Module gamslib.formatdetect.xmltypes

Functions and data for detecting XML file types and subtypes.

Provides utilities to identify XML formats based on MIME types and XML namespaces. Maps supported subtypes to MIME types and offers helpers for format detection.

Functions

def get_format_info(filepath: pathlib._local.Path, mime_type: str) ‑> tuple[str, enum.StrEnum | None]
Expand source code
def get_format_info(filepath: Path, mime_type: str) -> tuple[str, StrEnum | None]:
    """
    Get the format info for an XML file, including fixed MIME type and detected subtype.

    Args:
        filepath (Path): Path to the XML file.
        mime_type (str): MIME type detected by another tool.

    Returns:
        tuple[str, StrEnum | None]: (MIME type, detected subtype) for the file.

    Notes:
        - If the subtype cannot be detected, returns the original MIME type and None.
        - If detected, returns the mapped MIME type and subtype.
    """
    xmltype = guess_xml_subtype(filepath)
    if xmltype is None:
        subtype = None
    else:
        subtype = xmltype
        mime_type = MIMETYPES.get(xmltype, mime_type)
    return mime_type, subtype

Get the format info for an XML file, including fixed MIME type and detected subtype.

Args

filepath : Path
Path to the XML file.
mime_type : str
MIME type detected by another tool.

Returns

tuple[str, StrEnum | None]
(MIME type, detected subtype) for the file.

Notes

  • If the subtype cannot be detected, returns the original MIME type and None.
  • If detected, returns the mapped MIME type and subtype.
def guess_xml_subtype(filepath: pathlib._local.Path) ‑> str
Expand source code
def guess_xml_subtype(filepath: Path) -> str:
    """
    Guess the XML subtype of a file by inspecting its namespaces.

    Iterates through the XML file and checks for known namespaces to determine the subtype.
    If the namespace is not recognized, a warning is issued and None is returned.

    Args:
        filepath (Path): Path to the XML file.

    Returns:
        str: SubType value if detected, otherwise None.

    Notes:
        - Useful for simple detectors or exotic formats.
        - Tools like FITS may also detect subtypes, but this function is for custom logic.
    """
    for _, elem in ET.iterparse(filepath, events=["start-ns"]):
        namespace = elem[1]
        try:
            return NAMESPACES[namespace]
        except KeyError:
            warnings.warn(
                f"XML format detection failed due to unknown namespace: {namespace}"
            )
    return None

Guess the XML subtype of a file by inspecting its namespaces.

Iterates through the XML file and checks for known namespaces to determine the subtype.

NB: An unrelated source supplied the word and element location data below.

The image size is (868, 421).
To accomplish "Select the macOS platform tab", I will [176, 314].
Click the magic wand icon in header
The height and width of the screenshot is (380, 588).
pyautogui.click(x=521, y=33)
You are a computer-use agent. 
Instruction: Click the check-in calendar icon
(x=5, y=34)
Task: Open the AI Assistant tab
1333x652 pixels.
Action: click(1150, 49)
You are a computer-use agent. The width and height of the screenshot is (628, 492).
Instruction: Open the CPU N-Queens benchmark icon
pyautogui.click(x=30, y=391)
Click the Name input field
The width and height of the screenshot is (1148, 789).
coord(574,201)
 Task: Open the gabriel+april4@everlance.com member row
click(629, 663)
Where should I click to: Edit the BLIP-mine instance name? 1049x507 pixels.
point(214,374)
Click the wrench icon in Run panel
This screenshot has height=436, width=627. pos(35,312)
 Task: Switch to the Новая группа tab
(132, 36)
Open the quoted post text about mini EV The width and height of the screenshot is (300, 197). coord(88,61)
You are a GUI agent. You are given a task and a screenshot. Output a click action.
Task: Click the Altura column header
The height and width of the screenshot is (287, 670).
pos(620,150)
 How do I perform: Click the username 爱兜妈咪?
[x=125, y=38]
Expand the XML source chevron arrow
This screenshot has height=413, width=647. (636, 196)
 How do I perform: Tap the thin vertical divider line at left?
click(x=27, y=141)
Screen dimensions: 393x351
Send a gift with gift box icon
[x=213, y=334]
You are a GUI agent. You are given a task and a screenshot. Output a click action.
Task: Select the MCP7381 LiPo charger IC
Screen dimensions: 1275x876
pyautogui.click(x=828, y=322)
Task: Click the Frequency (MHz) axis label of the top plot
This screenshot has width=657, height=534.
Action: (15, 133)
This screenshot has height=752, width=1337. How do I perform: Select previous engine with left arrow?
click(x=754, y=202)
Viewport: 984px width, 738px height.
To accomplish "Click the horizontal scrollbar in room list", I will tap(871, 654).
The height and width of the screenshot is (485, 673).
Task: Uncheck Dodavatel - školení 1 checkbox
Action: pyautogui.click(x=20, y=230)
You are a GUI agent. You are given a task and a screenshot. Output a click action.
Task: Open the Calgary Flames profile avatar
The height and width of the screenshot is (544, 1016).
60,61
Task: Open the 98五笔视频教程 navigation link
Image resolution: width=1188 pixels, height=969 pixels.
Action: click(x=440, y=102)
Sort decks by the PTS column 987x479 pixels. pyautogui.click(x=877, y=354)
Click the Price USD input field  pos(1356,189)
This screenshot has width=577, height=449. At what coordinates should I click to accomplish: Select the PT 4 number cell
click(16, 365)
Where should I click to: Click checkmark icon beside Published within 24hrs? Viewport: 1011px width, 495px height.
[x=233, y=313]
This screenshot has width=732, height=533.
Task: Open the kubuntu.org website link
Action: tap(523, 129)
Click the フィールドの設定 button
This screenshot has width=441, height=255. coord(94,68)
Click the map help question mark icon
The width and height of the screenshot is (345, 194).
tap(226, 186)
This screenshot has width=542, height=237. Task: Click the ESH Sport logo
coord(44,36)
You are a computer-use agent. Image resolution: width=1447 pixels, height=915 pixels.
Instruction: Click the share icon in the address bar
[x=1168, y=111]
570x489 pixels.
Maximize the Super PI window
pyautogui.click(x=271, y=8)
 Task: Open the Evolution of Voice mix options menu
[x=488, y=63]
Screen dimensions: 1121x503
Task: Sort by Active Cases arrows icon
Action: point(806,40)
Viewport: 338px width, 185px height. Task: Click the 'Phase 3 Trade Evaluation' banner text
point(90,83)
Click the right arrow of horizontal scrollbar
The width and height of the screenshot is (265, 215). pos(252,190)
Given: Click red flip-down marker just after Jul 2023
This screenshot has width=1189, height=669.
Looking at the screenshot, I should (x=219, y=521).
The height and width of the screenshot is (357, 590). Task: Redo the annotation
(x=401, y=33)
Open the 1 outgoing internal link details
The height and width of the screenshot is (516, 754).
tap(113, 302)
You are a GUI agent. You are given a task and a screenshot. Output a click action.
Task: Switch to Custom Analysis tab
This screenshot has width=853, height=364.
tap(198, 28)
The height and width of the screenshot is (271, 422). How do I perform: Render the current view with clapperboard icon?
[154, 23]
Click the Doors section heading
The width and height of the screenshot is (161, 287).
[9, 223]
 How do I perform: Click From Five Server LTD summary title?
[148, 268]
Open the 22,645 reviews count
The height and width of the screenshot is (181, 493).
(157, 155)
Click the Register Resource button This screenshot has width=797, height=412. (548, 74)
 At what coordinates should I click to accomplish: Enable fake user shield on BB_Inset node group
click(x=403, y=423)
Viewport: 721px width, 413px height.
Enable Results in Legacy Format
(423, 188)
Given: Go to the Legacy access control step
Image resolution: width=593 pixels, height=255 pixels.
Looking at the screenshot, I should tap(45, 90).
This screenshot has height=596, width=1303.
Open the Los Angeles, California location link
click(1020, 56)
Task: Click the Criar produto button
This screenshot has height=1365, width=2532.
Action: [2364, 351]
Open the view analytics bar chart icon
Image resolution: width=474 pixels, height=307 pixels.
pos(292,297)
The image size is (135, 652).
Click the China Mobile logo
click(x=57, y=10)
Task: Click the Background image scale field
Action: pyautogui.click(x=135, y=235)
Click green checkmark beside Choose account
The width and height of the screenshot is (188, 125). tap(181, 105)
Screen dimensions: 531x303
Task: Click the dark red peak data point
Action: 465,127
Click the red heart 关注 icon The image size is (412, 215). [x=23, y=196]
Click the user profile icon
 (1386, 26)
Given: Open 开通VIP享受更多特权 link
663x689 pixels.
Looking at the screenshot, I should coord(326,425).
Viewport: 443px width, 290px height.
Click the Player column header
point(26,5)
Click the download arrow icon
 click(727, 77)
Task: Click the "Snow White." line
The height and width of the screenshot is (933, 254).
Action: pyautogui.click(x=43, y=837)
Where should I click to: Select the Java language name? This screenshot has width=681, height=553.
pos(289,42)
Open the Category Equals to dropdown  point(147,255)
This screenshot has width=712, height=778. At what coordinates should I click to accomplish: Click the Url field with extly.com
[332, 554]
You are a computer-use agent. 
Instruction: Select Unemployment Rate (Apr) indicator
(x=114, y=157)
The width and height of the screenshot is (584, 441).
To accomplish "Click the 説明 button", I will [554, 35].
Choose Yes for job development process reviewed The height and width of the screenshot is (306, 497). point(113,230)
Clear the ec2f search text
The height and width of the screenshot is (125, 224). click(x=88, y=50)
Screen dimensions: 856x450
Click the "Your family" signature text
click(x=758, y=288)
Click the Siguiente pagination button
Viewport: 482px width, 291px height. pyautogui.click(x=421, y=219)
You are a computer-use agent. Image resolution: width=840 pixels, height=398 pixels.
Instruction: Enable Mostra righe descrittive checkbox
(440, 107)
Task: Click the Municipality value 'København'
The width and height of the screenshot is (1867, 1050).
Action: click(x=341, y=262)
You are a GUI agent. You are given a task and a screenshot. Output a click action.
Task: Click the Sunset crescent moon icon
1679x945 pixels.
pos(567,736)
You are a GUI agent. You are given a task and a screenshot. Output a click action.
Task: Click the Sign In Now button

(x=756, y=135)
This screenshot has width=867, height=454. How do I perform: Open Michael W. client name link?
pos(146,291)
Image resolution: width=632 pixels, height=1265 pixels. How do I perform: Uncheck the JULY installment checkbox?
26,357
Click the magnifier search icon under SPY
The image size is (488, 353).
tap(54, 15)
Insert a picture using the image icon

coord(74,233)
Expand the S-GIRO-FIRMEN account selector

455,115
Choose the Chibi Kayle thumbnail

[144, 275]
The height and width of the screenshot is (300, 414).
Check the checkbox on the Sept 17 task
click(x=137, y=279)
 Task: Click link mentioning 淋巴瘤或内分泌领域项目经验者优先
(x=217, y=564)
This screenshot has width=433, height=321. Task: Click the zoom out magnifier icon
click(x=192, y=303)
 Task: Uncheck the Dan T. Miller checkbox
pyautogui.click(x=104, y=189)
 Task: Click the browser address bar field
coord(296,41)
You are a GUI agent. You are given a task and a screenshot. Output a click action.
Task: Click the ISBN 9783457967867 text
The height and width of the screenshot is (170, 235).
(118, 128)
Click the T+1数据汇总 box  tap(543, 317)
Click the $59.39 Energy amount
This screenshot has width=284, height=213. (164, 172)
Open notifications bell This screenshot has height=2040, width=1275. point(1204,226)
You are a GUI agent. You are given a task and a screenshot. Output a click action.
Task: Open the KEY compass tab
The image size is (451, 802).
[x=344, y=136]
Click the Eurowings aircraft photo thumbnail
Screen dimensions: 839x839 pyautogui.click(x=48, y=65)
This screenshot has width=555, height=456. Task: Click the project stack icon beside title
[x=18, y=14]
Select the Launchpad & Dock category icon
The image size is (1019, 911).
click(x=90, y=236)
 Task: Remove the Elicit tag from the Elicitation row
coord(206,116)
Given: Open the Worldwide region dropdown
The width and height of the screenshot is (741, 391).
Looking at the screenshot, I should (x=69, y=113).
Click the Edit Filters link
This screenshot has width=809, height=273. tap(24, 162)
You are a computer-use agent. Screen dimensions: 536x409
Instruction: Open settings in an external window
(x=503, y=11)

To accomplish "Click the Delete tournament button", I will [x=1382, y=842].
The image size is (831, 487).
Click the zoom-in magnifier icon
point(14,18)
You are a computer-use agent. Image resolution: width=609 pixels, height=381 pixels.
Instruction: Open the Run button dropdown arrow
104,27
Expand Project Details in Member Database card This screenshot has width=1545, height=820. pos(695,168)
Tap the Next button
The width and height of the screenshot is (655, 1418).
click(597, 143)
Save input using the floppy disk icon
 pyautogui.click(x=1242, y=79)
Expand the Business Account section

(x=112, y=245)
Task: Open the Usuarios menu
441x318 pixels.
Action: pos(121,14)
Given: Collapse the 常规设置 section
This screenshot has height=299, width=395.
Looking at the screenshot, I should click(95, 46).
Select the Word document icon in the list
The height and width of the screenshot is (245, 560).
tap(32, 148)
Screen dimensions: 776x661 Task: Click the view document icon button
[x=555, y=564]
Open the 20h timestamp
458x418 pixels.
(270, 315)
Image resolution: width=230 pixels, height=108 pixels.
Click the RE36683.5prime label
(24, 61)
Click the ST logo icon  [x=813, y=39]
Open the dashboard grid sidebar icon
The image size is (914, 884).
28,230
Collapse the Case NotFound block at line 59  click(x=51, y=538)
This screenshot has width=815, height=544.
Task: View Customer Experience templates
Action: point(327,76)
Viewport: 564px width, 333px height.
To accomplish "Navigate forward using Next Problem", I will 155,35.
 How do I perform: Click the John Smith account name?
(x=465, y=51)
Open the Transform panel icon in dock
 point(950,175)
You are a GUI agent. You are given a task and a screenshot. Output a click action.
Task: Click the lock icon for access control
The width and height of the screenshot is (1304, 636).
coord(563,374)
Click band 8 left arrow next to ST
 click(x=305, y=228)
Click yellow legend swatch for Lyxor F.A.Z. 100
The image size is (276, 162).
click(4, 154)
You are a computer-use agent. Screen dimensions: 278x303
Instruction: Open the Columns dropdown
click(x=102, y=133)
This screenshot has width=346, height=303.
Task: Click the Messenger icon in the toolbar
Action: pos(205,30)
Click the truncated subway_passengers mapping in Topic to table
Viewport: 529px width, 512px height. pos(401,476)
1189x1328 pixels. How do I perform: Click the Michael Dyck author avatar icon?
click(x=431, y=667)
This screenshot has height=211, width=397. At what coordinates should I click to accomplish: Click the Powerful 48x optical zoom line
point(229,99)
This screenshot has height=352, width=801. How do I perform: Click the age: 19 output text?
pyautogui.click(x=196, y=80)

If the namespace is not recognized, a warning is issued and None is returned.

Args

filepath : Path
Path to the XML file.

Returns

str
SubType value if detected, otherwise None.

Notes

  • Useful for simple detectors or exotic formats.
  • Tools like FITS may also detect subtypes, but this function is for custom logic.
def is_xml_type(mimetype: str) ‑> enum.StrEnum | None
Expand source code
def is_xml_type(mimetype: str) -> StrEnum | None:
    """
    Check if a MIME type is recognized as an XML type.

    Args:
        mimetype (str): MIME type to check.

    Returns:
        StrEnum | None: True if the MIME type is a known XML type, otherwise None.
    """
    return mimetype in MIMETYPES.values() or mimetype in XML_MIME_TYPES

Check if a MIME type is recognized as an XML type.

Args

mimetype : str
MIME type to check.

Returns

StrEnum | None
True if the MIME type is a known XML type, otherwise None.